■ What you have to do
Return only what lies between the first line of the entries and the line containing "Submit a takedown request now! (26, 2503)", both lines included.

[Pixel coordinate grounding data]
——————
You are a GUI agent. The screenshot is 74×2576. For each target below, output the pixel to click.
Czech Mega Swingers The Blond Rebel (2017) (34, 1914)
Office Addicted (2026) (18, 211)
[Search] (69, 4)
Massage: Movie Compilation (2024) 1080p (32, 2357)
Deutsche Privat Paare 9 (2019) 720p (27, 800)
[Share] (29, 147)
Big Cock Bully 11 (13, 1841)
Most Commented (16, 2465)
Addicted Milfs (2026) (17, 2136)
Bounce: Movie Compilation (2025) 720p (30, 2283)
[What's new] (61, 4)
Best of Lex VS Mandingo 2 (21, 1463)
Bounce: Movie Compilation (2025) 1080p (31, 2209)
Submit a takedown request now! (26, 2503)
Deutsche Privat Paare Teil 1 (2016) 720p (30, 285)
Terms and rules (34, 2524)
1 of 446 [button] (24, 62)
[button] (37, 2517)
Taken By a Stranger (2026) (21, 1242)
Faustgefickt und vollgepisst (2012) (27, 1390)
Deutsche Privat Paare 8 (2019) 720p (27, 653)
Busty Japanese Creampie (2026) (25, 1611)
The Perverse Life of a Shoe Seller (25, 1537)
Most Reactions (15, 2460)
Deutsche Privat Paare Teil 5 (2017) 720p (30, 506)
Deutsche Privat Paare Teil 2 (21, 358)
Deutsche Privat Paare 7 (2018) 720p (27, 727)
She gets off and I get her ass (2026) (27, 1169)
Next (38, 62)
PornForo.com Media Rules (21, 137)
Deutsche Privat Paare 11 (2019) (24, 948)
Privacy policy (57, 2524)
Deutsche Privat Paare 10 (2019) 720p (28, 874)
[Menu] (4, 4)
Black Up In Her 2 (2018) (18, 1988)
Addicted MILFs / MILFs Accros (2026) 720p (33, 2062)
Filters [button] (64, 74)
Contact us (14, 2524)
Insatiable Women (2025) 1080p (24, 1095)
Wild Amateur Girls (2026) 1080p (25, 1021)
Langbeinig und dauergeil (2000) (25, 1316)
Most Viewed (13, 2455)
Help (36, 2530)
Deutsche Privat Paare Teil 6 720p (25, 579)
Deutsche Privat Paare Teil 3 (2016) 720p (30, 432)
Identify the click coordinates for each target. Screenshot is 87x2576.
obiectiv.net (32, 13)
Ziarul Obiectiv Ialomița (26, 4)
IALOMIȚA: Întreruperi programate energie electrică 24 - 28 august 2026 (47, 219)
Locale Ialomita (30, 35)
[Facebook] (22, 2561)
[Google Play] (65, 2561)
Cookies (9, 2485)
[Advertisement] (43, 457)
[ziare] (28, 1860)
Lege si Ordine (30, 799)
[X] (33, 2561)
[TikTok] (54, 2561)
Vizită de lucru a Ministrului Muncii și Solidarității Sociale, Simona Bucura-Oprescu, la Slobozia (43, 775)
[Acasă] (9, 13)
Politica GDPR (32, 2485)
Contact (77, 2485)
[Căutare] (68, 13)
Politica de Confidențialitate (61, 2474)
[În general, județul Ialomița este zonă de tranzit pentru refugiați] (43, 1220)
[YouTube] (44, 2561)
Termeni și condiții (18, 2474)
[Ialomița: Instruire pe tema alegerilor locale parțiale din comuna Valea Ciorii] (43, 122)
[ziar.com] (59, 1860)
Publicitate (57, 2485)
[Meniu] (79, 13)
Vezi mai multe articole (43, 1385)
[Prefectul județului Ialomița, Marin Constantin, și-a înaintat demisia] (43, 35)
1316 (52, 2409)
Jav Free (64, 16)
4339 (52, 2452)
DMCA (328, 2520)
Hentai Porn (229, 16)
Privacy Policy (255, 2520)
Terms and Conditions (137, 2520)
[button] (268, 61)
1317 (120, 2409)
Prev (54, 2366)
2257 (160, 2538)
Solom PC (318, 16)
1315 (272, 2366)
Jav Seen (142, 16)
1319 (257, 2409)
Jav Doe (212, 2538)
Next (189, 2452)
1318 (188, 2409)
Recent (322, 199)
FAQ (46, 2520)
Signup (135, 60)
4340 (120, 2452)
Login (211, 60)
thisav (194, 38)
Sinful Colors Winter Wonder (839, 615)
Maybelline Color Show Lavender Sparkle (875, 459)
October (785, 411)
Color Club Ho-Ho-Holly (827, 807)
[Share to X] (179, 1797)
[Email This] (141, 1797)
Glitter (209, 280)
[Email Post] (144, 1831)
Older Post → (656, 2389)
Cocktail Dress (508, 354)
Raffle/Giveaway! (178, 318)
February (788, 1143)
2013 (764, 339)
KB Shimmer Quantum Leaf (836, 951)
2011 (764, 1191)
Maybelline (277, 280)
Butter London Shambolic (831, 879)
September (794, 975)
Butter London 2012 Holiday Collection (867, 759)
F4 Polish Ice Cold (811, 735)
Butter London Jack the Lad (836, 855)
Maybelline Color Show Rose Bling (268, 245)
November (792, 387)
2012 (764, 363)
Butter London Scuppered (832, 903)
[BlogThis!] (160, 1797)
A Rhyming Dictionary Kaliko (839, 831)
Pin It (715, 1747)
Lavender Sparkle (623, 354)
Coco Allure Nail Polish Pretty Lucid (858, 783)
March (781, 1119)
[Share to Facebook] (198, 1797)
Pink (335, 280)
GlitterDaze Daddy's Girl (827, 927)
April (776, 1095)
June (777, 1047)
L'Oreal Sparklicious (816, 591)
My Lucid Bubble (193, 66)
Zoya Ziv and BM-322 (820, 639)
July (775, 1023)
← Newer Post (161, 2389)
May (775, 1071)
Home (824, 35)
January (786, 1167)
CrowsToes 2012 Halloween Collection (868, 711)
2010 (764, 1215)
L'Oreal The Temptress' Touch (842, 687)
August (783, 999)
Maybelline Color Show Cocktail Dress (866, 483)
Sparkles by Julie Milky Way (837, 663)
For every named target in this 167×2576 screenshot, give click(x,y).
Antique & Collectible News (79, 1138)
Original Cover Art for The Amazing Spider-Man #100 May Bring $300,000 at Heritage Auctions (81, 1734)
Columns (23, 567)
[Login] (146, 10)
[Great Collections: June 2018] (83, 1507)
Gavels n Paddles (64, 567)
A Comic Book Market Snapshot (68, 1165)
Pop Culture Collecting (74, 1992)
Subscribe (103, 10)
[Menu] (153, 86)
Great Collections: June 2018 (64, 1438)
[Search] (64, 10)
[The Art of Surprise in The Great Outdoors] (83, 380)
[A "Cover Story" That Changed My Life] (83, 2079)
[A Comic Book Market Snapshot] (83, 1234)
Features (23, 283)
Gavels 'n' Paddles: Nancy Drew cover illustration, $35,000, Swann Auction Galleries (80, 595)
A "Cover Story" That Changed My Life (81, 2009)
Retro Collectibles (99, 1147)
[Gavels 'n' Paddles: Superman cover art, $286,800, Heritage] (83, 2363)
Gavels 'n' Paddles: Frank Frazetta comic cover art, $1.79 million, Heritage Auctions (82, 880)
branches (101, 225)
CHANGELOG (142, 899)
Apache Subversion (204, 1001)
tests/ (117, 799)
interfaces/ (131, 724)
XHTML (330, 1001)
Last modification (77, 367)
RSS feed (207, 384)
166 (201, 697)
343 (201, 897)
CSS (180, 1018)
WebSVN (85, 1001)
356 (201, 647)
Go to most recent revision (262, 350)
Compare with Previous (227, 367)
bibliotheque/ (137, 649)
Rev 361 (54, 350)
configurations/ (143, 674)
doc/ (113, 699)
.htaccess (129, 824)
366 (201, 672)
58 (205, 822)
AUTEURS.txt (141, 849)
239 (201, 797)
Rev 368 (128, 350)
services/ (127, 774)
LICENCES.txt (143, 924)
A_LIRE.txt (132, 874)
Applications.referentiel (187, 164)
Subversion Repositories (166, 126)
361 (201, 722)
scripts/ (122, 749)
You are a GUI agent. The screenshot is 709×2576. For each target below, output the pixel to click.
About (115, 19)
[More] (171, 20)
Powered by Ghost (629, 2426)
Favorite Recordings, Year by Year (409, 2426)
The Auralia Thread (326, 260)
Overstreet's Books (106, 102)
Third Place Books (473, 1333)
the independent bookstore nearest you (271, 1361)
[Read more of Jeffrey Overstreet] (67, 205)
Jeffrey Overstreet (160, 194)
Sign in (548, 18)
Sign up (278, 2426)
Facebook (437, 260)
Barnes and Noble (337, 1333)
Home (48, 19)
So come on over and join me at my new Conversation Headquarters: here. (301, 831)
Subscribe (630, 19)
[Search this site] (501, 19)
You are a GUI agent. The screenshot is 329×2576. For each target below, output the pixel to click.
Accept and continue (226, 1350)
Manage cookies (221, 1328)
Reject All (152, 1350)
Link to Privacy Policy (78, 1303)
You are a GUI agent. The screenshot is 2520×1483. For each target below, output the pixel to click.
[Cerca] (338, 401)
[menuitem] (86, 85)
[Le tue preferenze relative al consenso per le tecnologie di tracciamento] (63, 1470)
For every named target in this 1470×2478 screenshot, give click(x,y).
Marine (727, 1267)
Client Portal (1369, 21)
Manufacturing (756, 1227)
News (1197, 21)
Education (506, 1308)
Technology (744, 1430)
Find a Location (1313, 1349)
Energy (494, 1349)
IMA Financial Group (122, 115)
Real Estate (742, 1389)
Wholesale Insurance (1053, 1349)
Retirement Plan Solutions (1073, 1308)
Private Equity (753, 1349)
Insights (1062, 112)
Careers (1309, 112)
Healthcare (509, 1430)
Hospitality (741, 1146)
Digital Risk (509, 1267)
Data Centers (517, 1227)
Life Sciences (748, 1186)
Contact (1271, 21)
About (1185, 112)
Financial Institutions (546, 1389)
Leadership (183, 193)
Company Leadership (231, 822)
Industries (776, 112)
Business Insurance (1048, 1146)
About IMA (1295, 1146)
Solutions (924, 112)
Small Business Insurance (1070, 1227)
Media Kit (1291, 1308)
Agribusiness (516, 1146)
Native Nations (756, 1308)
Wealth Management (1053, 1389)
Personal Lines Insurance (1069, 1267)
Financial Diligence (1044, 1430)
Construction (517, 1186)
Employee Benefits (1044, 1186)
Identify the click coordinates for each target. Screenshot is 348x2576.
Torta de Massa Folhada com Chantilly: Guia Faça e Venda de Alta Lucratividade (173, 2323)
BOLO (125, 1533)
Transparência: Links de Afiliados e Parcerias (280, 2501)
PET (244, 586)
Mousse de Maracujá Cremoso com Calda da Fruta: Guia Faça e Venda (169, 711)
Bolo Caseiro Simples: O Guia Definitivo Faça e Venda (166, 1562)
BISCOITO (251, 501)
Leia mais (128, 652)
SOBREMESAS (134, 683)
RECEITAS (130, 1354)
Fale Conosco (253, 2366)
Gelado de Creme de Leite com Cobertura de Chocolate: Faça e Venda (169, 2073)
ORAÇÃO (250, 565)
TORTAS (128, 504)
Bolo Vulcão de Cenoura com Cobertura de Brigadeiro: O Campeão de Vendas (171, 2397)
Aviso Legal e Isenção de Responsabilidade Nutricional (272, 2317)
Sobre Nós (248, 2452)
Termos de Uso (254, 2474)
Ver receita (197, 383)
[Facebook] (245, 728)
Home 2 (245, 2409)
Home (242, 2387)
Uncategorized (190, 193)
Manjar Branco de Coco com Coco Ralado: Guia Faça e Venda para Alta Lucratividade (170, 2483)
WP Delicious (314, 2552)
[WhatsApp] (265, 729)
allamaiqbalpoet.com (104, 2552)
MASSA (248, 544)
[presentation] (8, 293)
——————
■ Completed exercise
You are a GUI agent. The screenshot is 74×2576. For each target below, output the pixel to click.
Czech Mega Swingers The Blond Rebel (2017) (34, 1914)
Office Addicted (2026) (18, 211)
[Search] (69, 4)
Massage: Movie Compilation (2024) 1080p (32, 2357)
Deutsche Privat Paare 9 (2019) 720p (27, 800)
[Share] (29, 147)
Big Cock Bully 11 (13, 1841)
Most Commented (16, 2465)
Addicted Milfs (2026) (17, 2136)
Bounce: Movie Compilation (2025) 720p (30, 2283)
[What's new] (61, 4)
Best of Lex VS Mandingo 2 (21, 1463)
Bounce: Movie Compilation (2025) 1080p (31, 2209)
Submit a takedown request now! (26, 2503)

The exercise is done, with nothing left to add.